Part of the secret seems to be that he makes bowlers work out new ideas and minor adjustments for themselves, rather than foisting old ideas upon them.

Cottam is positive, enthusiastic, friendly and forthright. He talks his bowlers up, without harbouring any rose-tinted illusions. He is not blinkered about the opposition either: ``Mc Grath's wrist is steady as a rock and Fleming's a brilliant bowler, too. He could be a world beater if he had an extra yard.''

Cottam knows his craft inside out and he has a good eye for a bowler's faults and strengths. The wonky knee is the penalty for 15 years of hard bowling and 1,010 first-class wickets, although taking 100 wickets in three different seasons gained him no more than a couple of the less popular overseas trips - to India and Pakistan - and a mere four Test caps. Given the conditions he was bowling in, 14 Test wickets at a cost of 23 runs each are fine figures. A hostile competitor, whose height enabled him to get bounce, he developed the ability to cut the ball either way off the seam when the conditions demanded.

He works now on two aspects of each bowler's skill: the basic action and the subtler arts of what they actually do with the ball. Fast bowlers who have taken relatively easy wickets on seaming pitches in county cricket often have to learn painfully on Test pitches that an ability to move the ball is essential. But Cottam treads softly with what he calls the engine room of the team, building among all of them a camerarderie and a friendly rivalry with the batsmen: ``the Brylcreem boys I call them''.

He is at his best, naturally, with the seam bowlers but he has worked effectively with the spinners, too, and has a high regard for Peter Such's tenacity. Shortly before his sudden promotion in Adelaide, Such was being struck for three sixes in a practice match by the opening batsman for St Kevin's School.
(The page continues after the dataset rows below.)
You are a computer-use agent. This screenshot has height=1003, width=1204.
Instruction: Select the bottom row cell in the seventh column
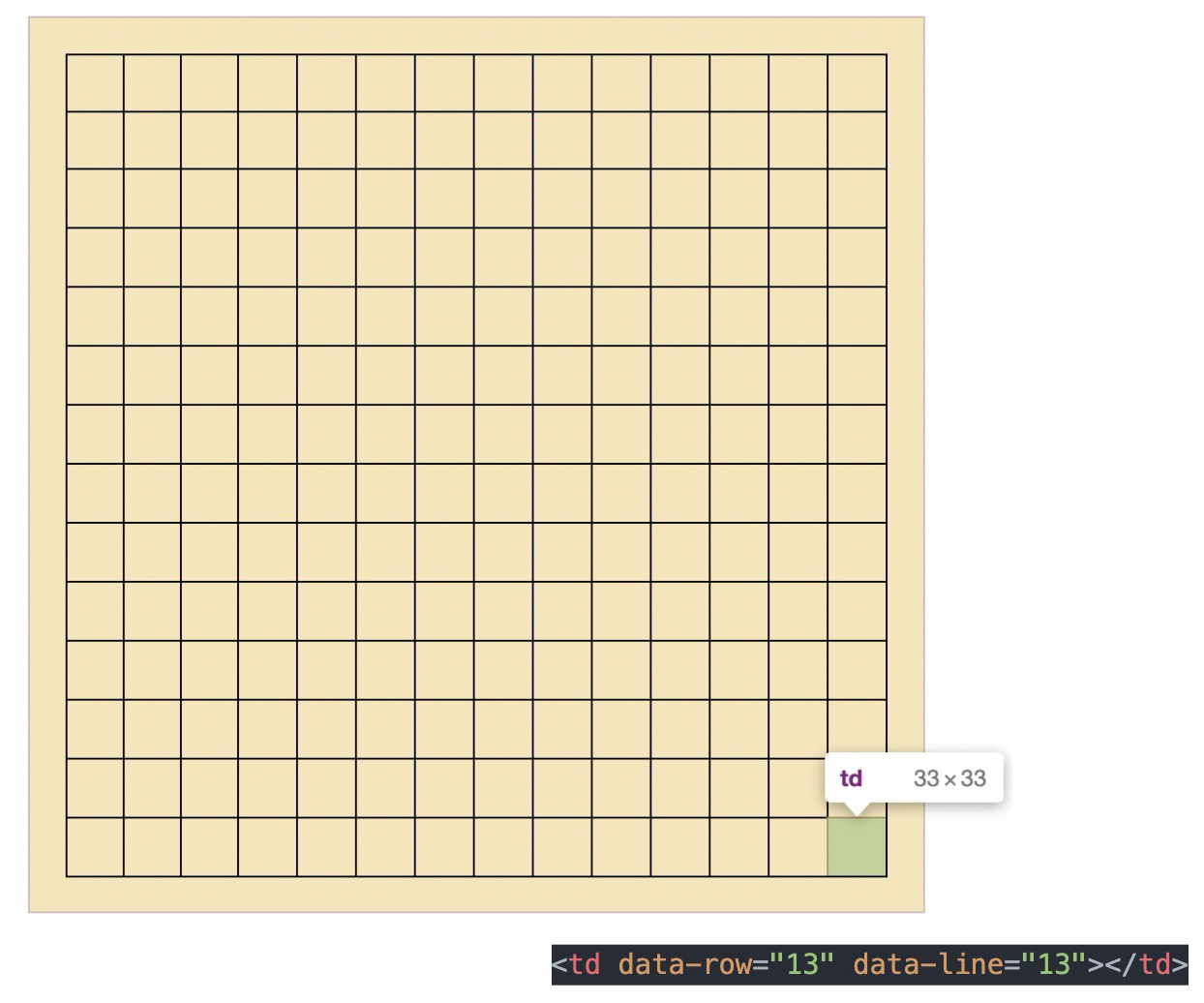tap(444, 847)
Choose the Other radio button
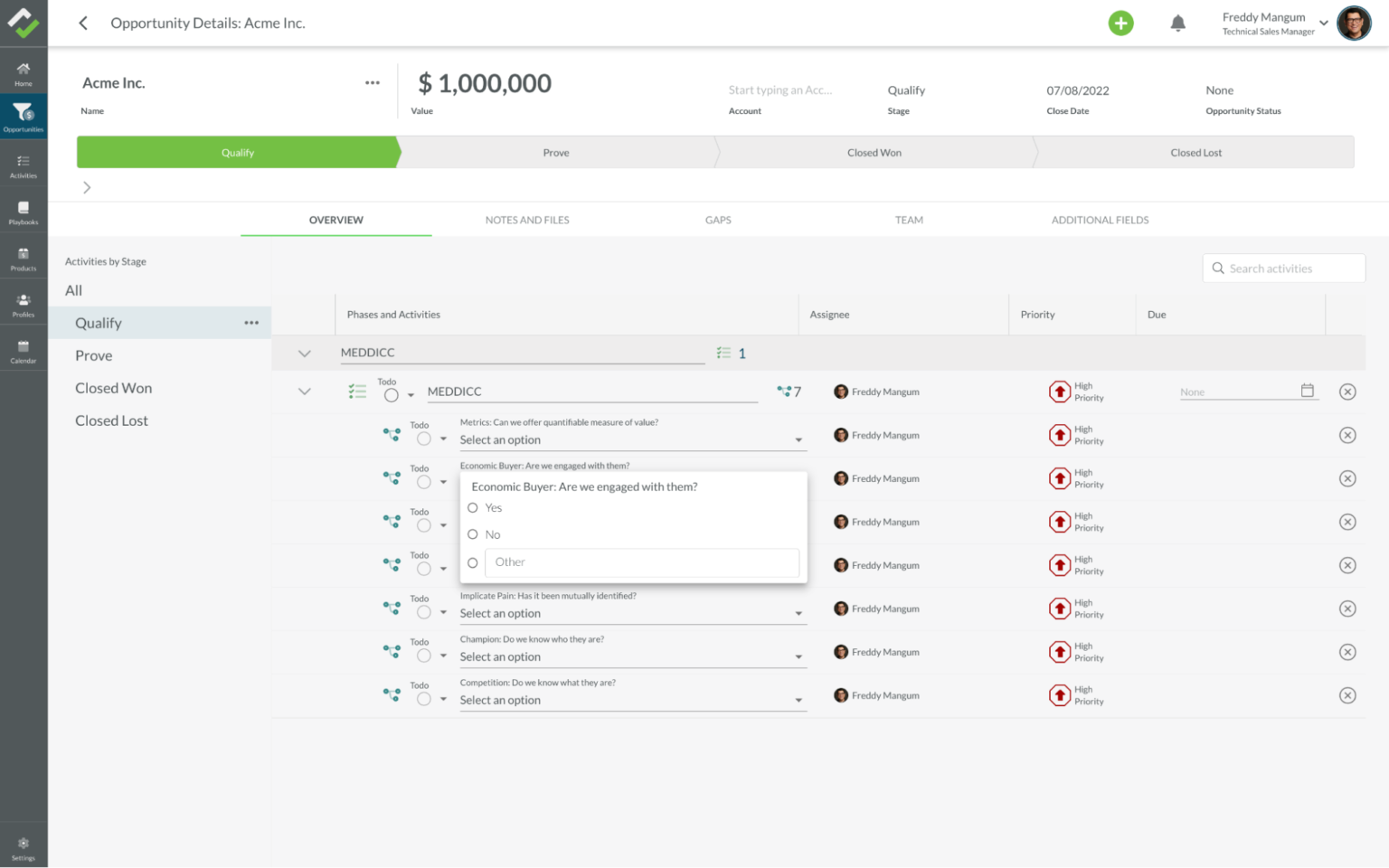This screenshot has height=868, width=1389. coord(473,562)

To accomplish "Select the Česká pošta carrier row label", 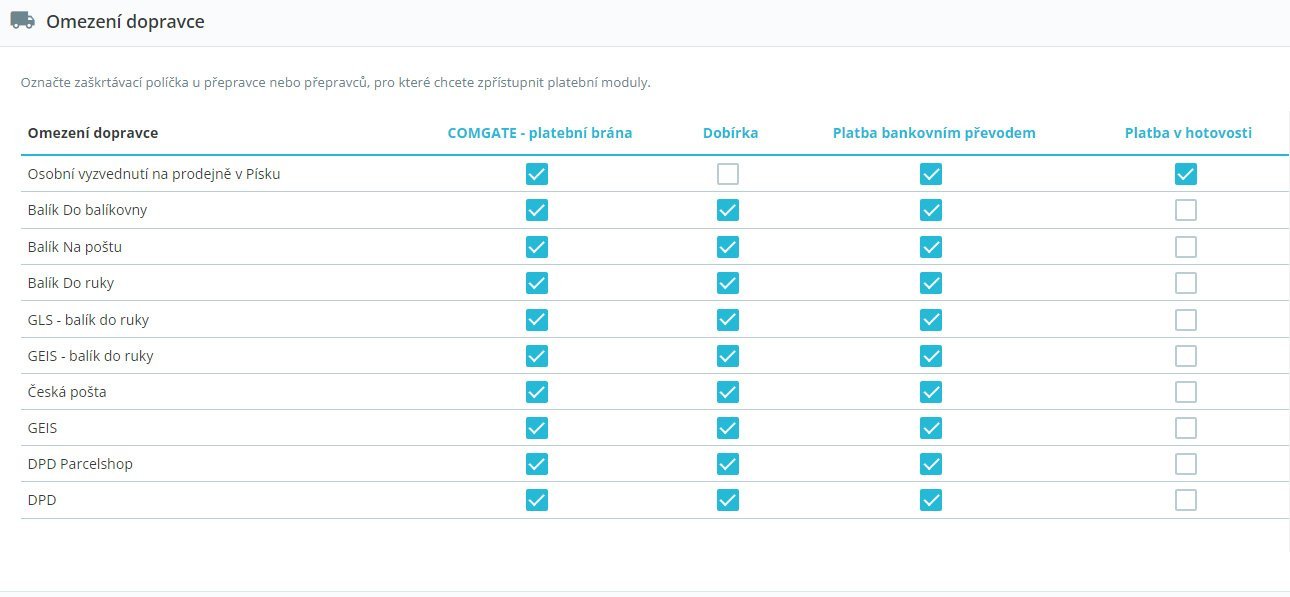I will pyautogui.click(x=67, y=392).
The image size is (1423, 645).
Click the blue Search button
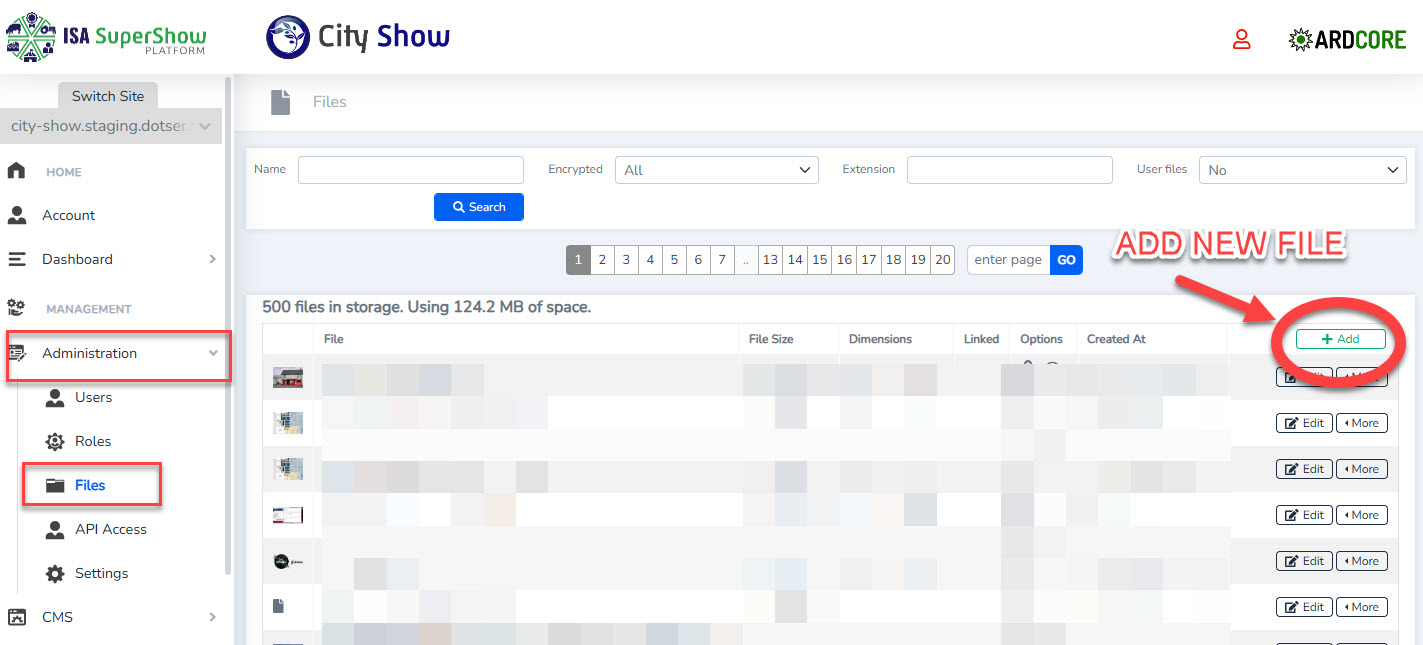(478, 207)
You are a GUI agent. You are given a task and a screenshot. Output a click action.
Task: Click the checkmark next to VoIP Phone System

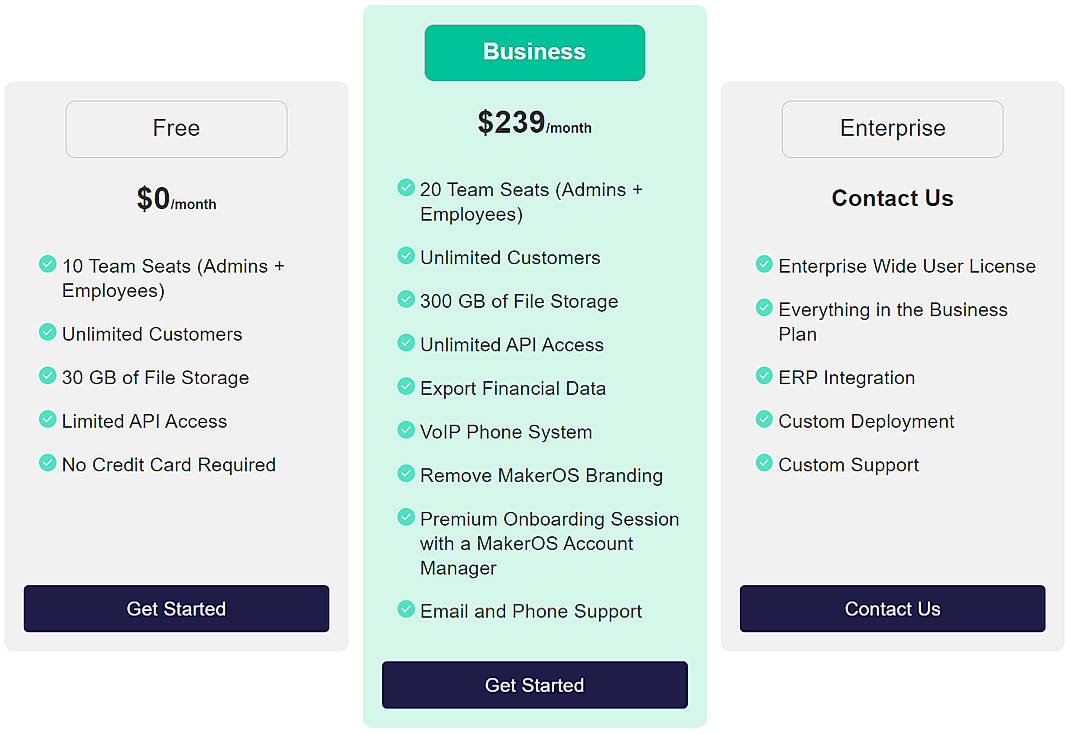[406, 432]
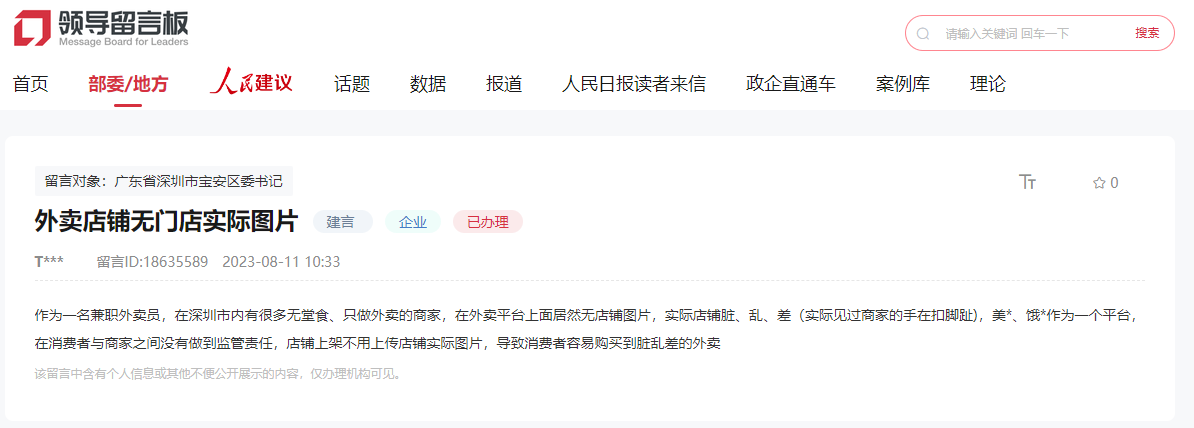The height and width of the screenshot is (428, 1194).
Task: Open the 人民建议 calligraphy logo tab
Action: (251, 83)
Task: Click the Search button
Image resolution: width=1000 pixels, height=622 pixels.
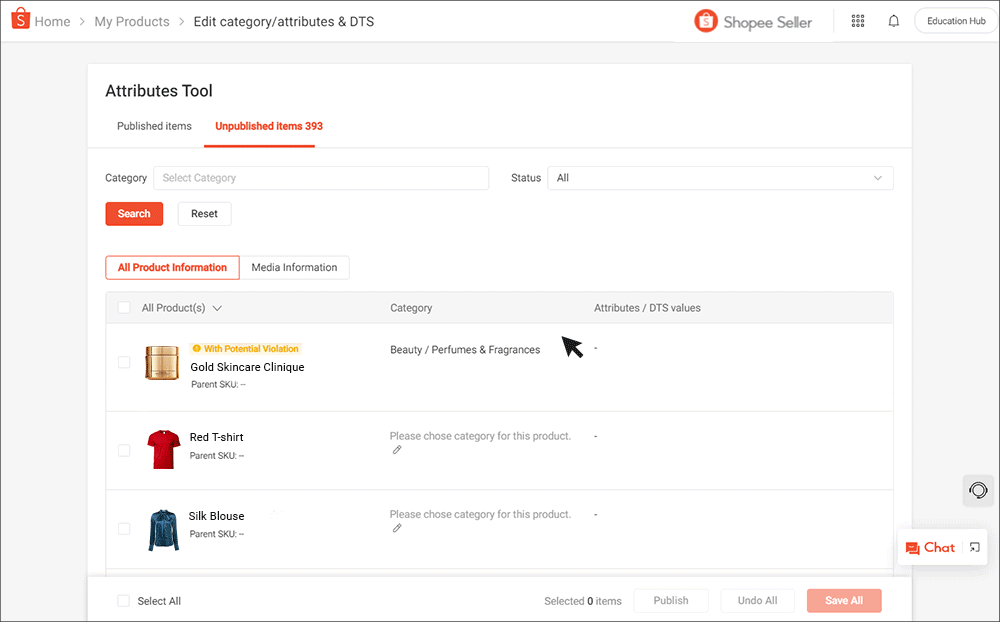Action: tap(134, 213)
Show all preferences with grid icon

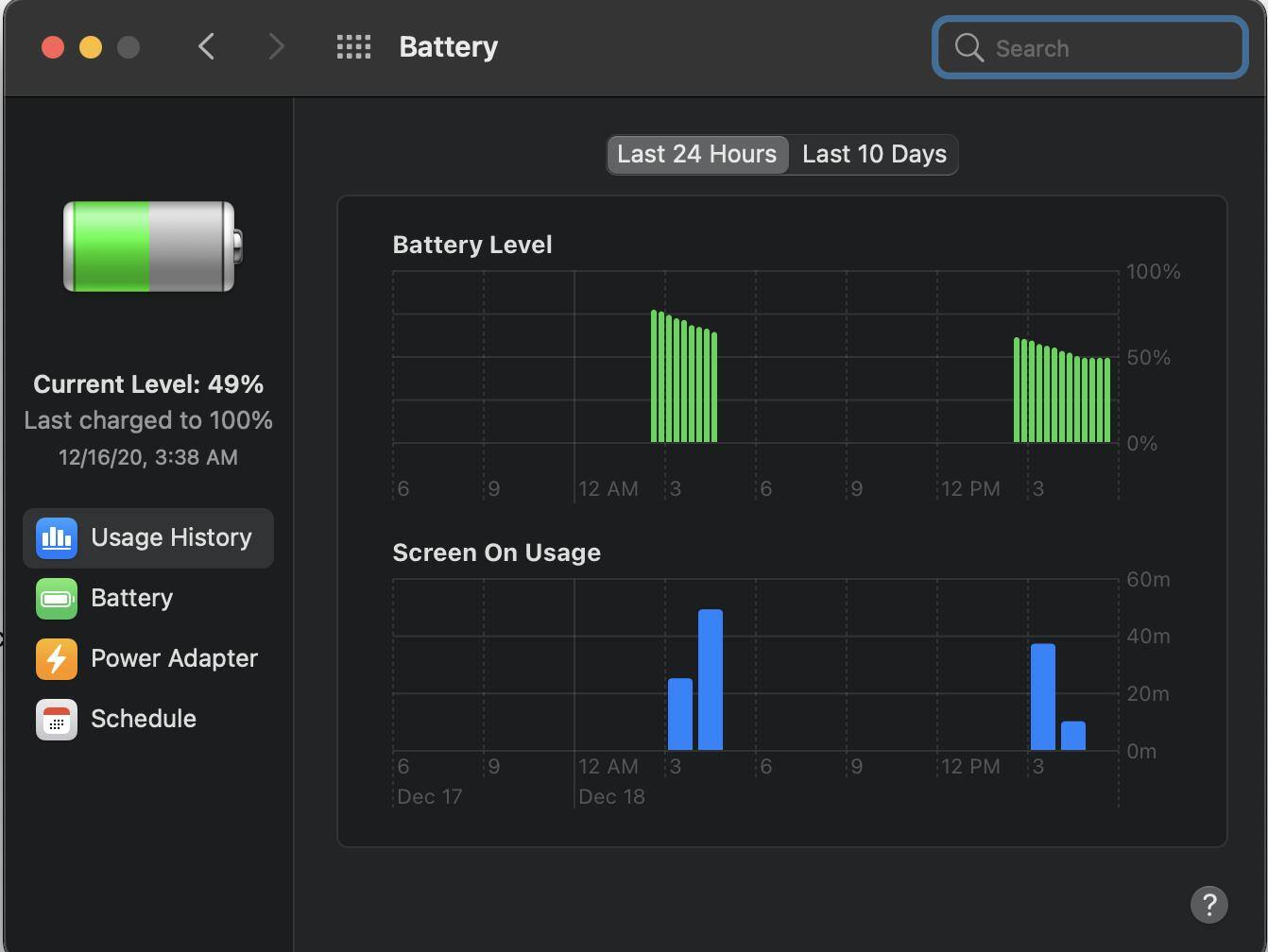(x=353, y=47)
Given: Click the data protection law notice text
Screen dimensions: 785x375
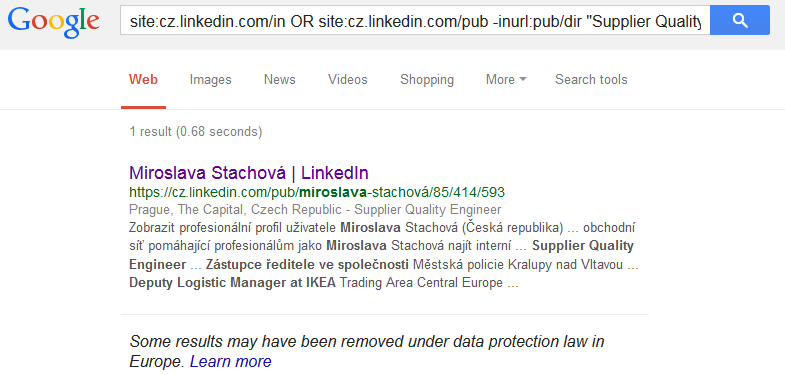Looking at the screenshot, I should tap(367, 351).
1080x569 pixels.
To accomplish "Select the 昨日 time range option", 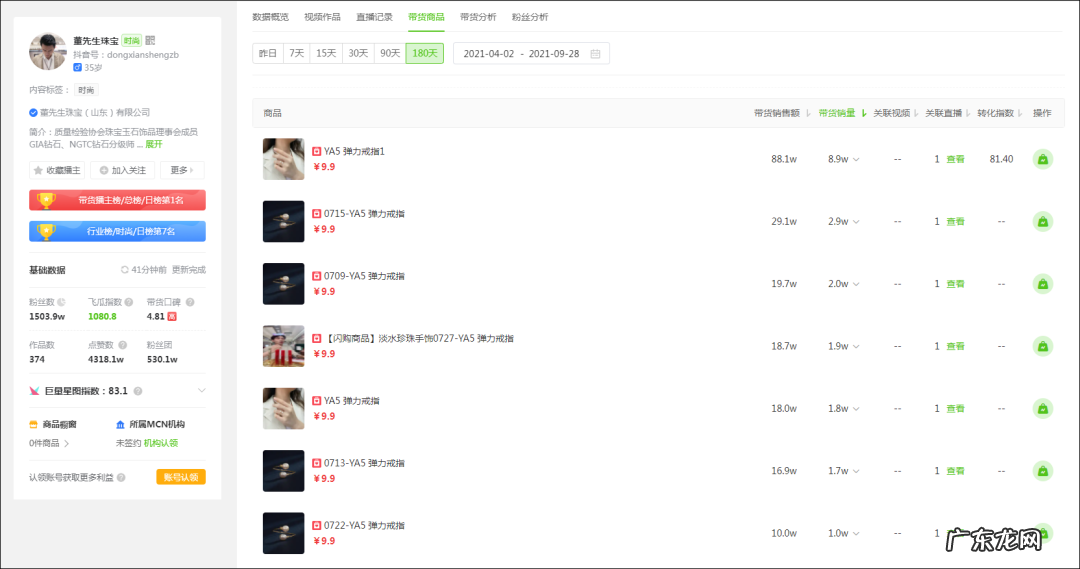I will point(268,53).
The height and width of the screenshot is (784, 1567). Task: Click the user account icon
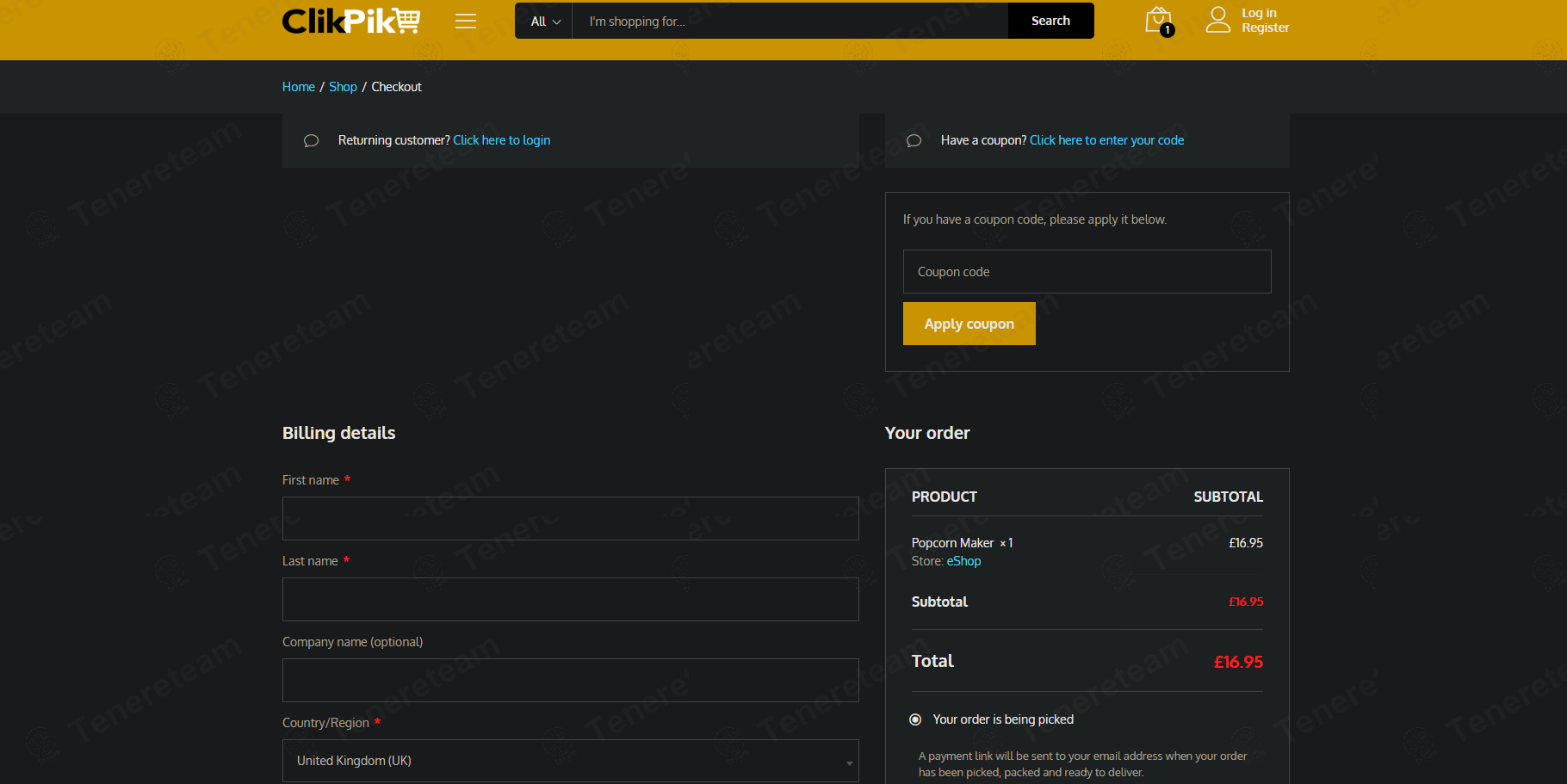[1217, 20]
``Suchie said the ball was coming out right, and the sixes would probably have been caught on a bigger ground, so I wasn't worried,'' Cottam recalls. ``I kept telling him that if he kept working hard he could be back in the side. You never know.''

Recently he has persuaded Ben Hollioake, disappointingly a passenger on the tour so far, to cut his run-up by 10 paces and he hopes that Angus Fraser will come to the conclusion of his own accord that he, too, should be running in less far.

Perhaps Fraser needs the long run to get impetus at the crease, as a jumbo requires a long runway, but on this tour he has not always attacked the crease, as opposed to just putting the ball there.

With most of the bowlers, Cottam sees his role as fine-tuning. Dean Headley bowled six no-balls in each innings in the Adelaide Test but the device of using whitewash to mark out a small box a few yards into his run-up has helped him to cut down on wasted balls.

Other bowlers have a follow-through marker in practice on which to line up their leading arms, like golfers eyeing a particular point to keep themselves straight off the tee.

Cottam's job is likely to get harder when the one-day games start but he is especially pleased with the two fastest bowlers, Tudor and Darren Gough, and he would get immense satisfaction if they could roll Australia over cheaply in one of the four Test innings which remain.